[AVAILABLE DATA]
(begin)
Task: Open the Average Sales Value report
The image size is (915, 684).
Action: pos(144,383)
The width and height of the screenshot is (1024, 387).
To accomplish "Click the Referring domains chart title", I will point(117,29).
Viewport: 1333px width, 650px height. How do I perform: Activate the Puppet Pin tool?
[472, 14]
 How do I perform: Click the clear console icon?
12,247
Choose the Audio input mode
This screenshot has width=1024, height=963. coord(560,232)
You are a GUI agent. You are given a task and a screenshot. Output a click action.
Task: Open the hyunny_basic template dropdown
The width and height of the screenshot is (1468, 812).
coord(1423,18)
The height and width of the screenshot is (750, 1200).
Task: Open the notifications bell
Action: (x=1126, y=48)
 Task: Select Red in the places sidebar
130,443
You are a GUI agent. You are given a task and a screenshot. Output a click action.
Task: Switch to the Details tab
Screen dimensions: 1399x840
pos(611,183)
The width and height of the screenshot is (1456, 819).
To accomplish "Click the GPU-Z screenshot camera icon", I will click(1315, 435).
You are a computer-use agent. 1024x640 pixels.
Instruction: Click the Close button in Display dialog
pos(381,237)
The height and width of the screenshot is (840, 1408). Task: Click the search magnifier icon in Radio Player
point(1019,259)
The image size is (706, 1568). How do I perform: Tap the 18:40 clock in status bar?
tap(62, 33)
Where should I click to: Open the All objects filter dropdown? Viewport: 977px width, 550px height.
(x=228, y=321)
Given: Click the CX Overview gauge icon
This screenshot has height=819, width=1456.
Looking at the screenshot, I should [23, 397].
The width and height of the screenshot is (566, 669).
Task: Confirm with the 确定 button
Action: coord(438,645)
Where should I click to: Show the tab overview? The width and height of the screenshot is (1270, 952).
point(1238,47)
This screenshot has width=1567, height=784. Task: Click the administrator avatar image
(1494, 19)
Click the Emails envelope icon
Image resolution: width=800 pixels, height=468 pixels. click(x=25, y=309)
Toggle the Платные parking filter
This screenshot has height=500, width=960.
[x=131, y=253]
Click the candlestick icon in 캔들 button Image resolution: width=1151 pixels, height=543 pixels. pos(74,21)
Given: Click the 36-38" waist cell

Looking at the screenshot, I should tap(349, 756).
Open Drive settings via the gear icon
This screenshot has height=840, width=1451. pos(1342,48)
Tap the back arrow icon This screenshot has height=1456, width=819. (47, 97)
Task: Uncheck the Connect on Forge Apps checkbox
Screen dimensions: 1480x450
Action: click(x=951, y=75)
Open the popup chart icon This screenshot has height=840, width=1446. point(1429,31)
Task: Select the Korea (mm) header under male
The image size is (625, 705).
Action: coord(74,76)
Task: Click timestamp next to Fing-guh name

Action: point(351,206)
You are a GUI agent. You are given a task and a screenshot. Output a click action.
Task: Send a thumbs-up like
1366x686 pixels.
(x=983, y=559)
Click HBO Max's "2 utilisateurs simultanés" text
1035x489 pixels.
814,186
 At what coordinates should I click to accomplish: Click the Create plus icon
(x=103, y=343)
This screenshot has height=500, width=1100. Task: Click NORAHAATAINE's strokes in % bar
(end)
[EXERCISE INSTRUCTIONS] Switch "GUI agent" to "desktop agent" wherever it occurs in the items above, and reproduce all the items with nothing else changed.

[IN RESPONSE]
Task: Open the Average Sales Value report
The image size is (915, 684).
Action: pos(144,383)
The width and height of the screenshot is (1024, 387).
To accomplish "Click the Referring domains chart title", I will point(117,29).
Viewport: 1333px width, 650px height. How do I perform: Activate the Puppet Pin tool?
[472, 14]
 How do I perform: Click the clear console icon?
12,247
Choose the Audio input mode
This screenshot has width=1024, height=963. coord(560,232)
You are a desktop agent. You are given a task and a screenshot. Output a click action.
Task: Open the hyunny_basic template dropdown
The width and height of the screenshot is (1468, 812).
coord(1423,18)
The height and width of the screenshot is (750, 1200).
Task: Open the notifications bell
Action: (x=1126, y=48)
 Task: Select Red in the places sidebar
130,443
You are a desktop agent. You are given a task and a screenshot. Output a click action.
Task: Switch to the Details tab
Screen dimensions: 1399x840
pos(611,183)
The width and height of the screenshot is (1456, 819).
To accomplish "Click the GPU-Z screenshot camera icon", I will click(1315, 435).
You are a computer-use agent. 1024x640 pixels.
Instruction: Click the Close button in Display dialog
pos(381,237)
The height and width of the screenshot is (840, 1408). Task: Click the search magnifier icon in Radio Player
point(1019,259)
The image size is (706, 1568). How do I perform: Tap the 18:40 clock in status bar?
tap(62, 33)
Where should I click to: Open the All objects filter dropdown? Viewport: 977px width, 550px height.
(x=228, y=321)
Given: Click the CX Overview gauge icon
This screenshot has height=819, width=1456.
Looking at the screenshot, I should [23, 397].
The width and height of the screenshot is (566, 669).
Task: Confirm with the 确定 button
Action: coord(438,645)
Where should I click to: Show the tab overview? The width and height of the screenshot is (1270, 952).
point(1238,47)
This screenshot has width=1567, height=784. Task: Click the administrator avatar image
(1494, 19)
Click the Emails envelope icon
Image resolution: width=800 pixels, height=468 pixels. click(x=25, y=309)
Toggle the Платные parking filter
This screenshot has height=500, width=960.
[x=131, y=253]
Click the candlestick icon in 캔들 button Image resolution: width=1151 pixels, height=543 pixels. pos(74,21)
Given: Click the 36-38" waist cell

Looking at the screenshot, I should tap(349, 756).
Open Drive settings via the gear icon
This screenshot has height=840, width=1451. pos(1342,48)
Tap the back arrow icon This screenshot has height=1456, width=819. (47, 97)
Task: Uncheck the Connect on Forge Apps checkbox
Screen dimensions: 1480x450
Action: click(x=951, y=75)
Open the popup chart icon This screenshot has height=840, width=1446. point(1429,31)
Task: Select the Korea (mm) header under male
The image size is (625, 705).
Action: coord(74,76)
Task: Click timestamp next to Fing-guh name

Action: point(351,206)
You are a desktop agent. You are given a task and a screenshot. Output a click action.
Task: Send a thumbs-up like
1366x686 pixels.
(x=983, y=559)
Click HBO Max's "2 utilisateurs simultanés" text
1035x489 pixels.
814,186
 At what coordinates should I click to accomplish: Click the Create plus icon
(x=103, y=343)
This screenshot has height=500, width=1100. Task: Click NORAHAATAINE's strokes in % bar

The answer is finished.